* _TO DO_
Output only the lines below that start at the line containing "Task: Open the Comfort Tee product dropdown" and end at the line containing "The height and width of the screenshot is (924, 1308).", with both ends kept.

* _RAW DATA_
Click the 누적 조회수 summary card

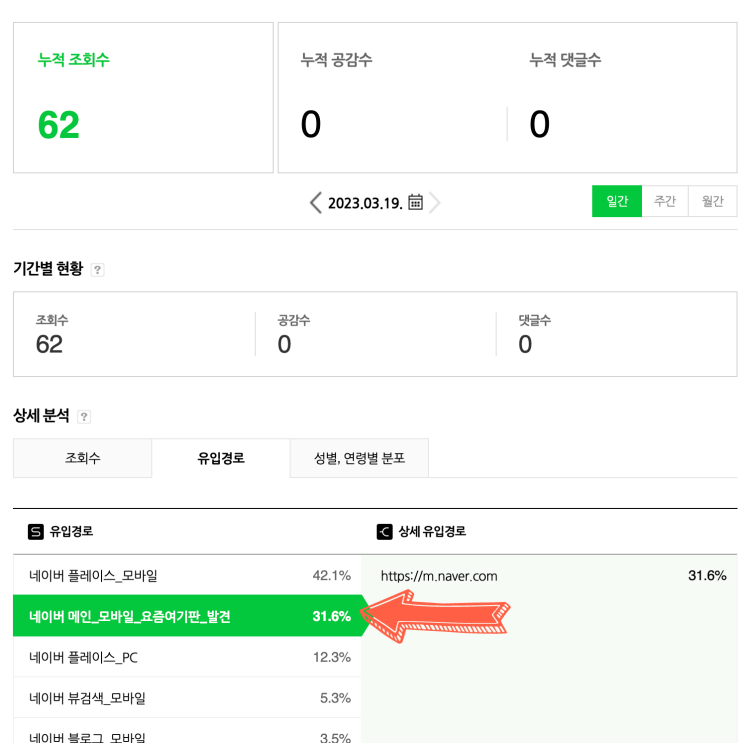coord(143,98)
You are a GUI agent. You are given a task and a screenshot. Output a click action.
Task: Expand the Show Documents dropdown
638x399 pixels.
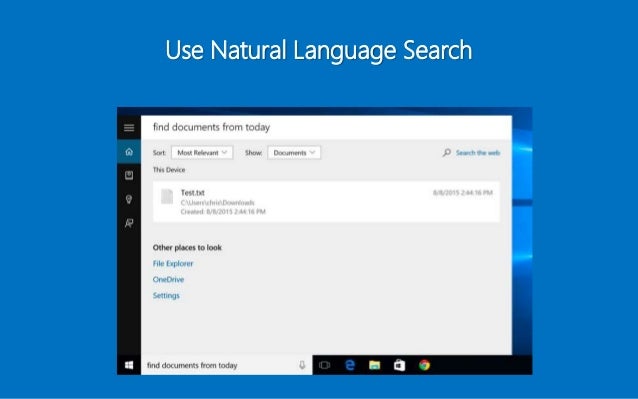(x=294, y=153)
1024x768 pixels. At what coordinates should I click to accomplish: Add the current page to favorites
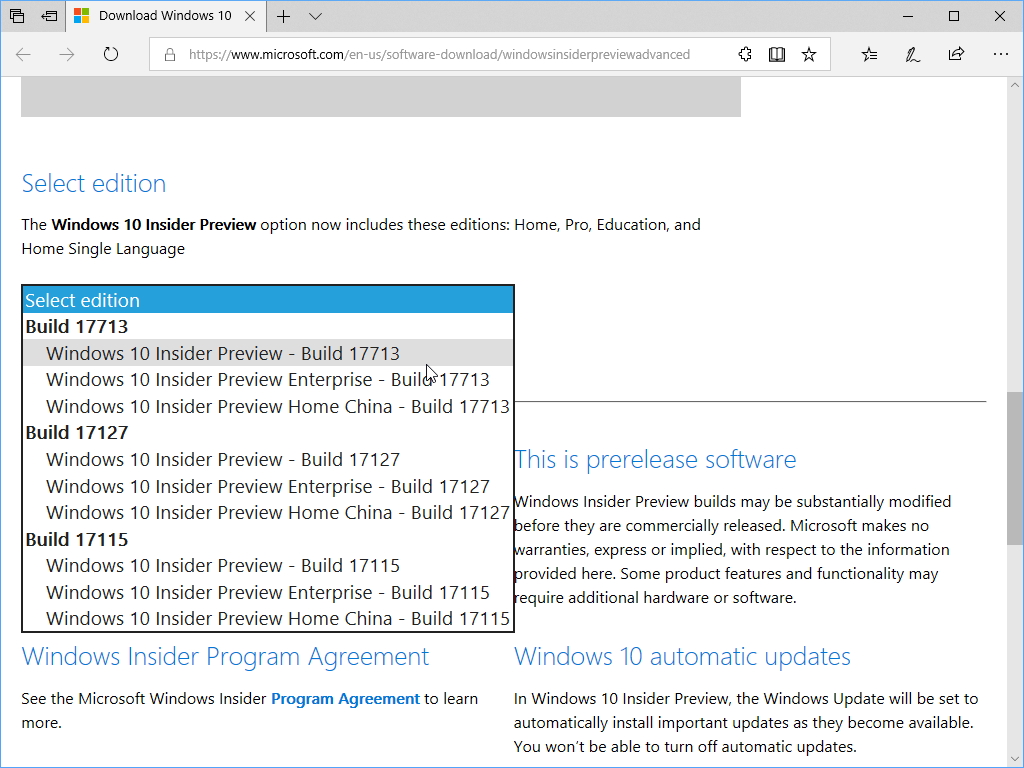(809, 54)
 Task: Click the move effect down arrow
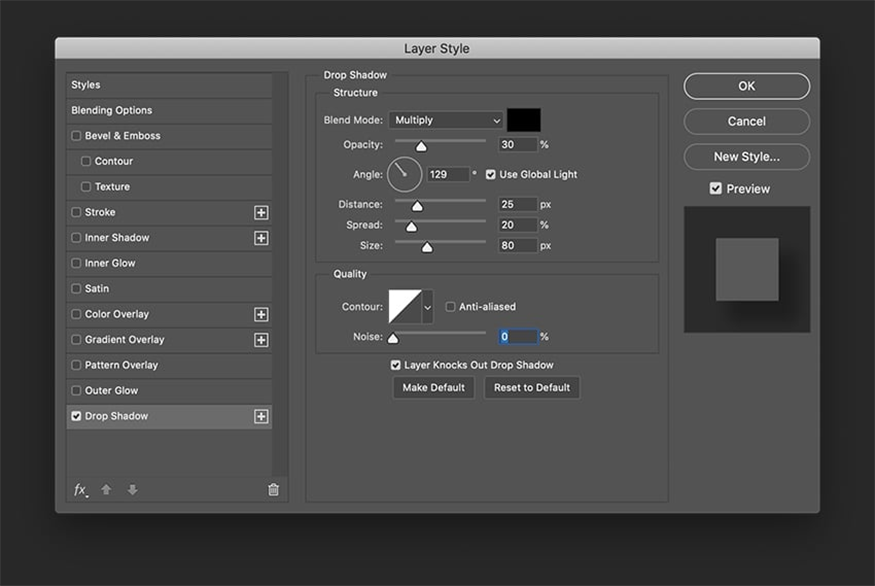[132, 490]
* * *
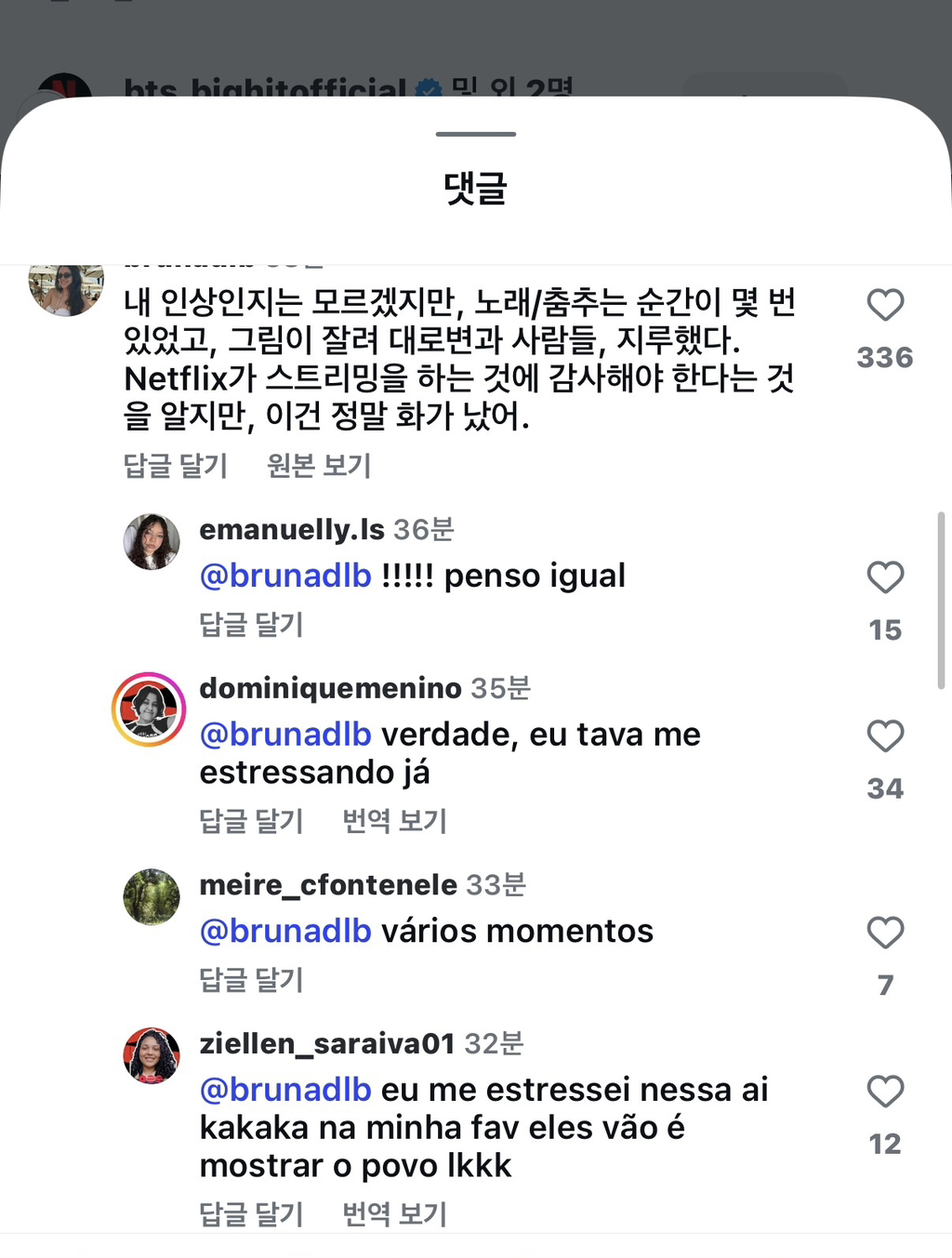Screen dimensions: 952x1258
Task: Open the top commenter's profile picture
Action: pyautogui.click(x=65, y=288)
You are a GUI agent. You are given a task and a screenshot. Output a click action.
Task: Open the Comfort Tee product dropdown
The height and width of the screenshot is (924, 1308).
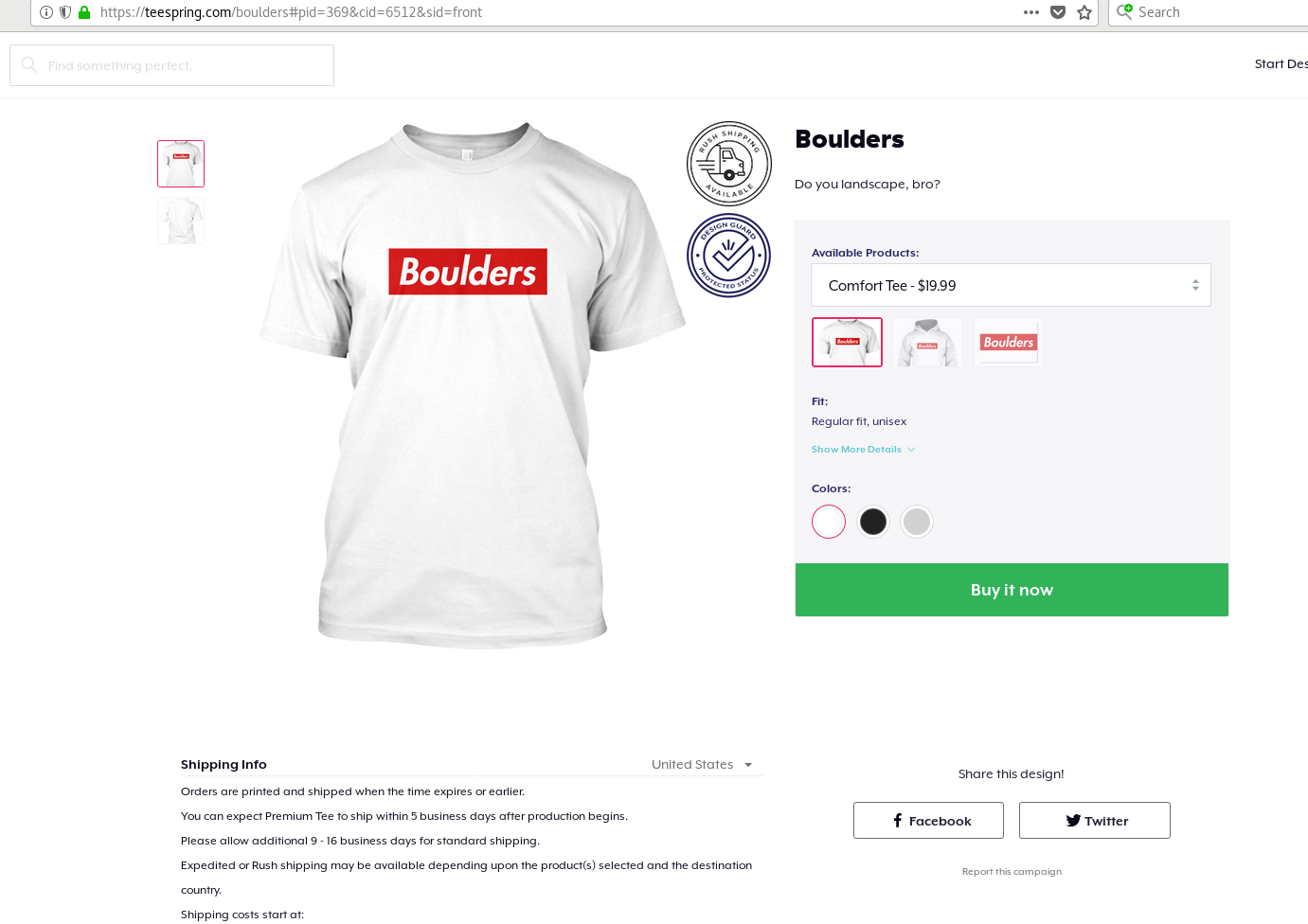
...
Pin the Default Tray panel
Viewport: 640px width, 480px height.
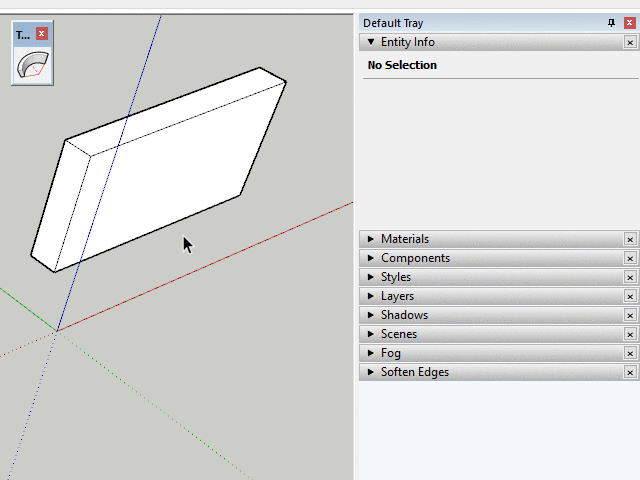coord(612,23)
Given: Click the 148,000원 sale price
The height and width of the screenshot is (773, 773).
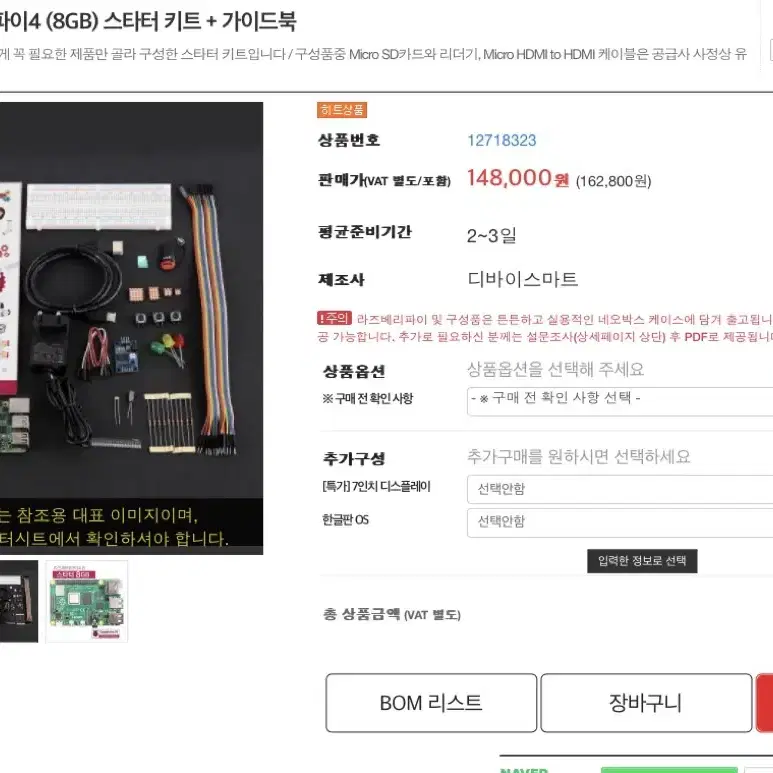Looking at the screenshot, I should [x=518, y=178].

* _RESULT FOR THIS TASK_
Task: Open the Comfort Tee product dropdown
The height and width of the screenshot is (924, 1308).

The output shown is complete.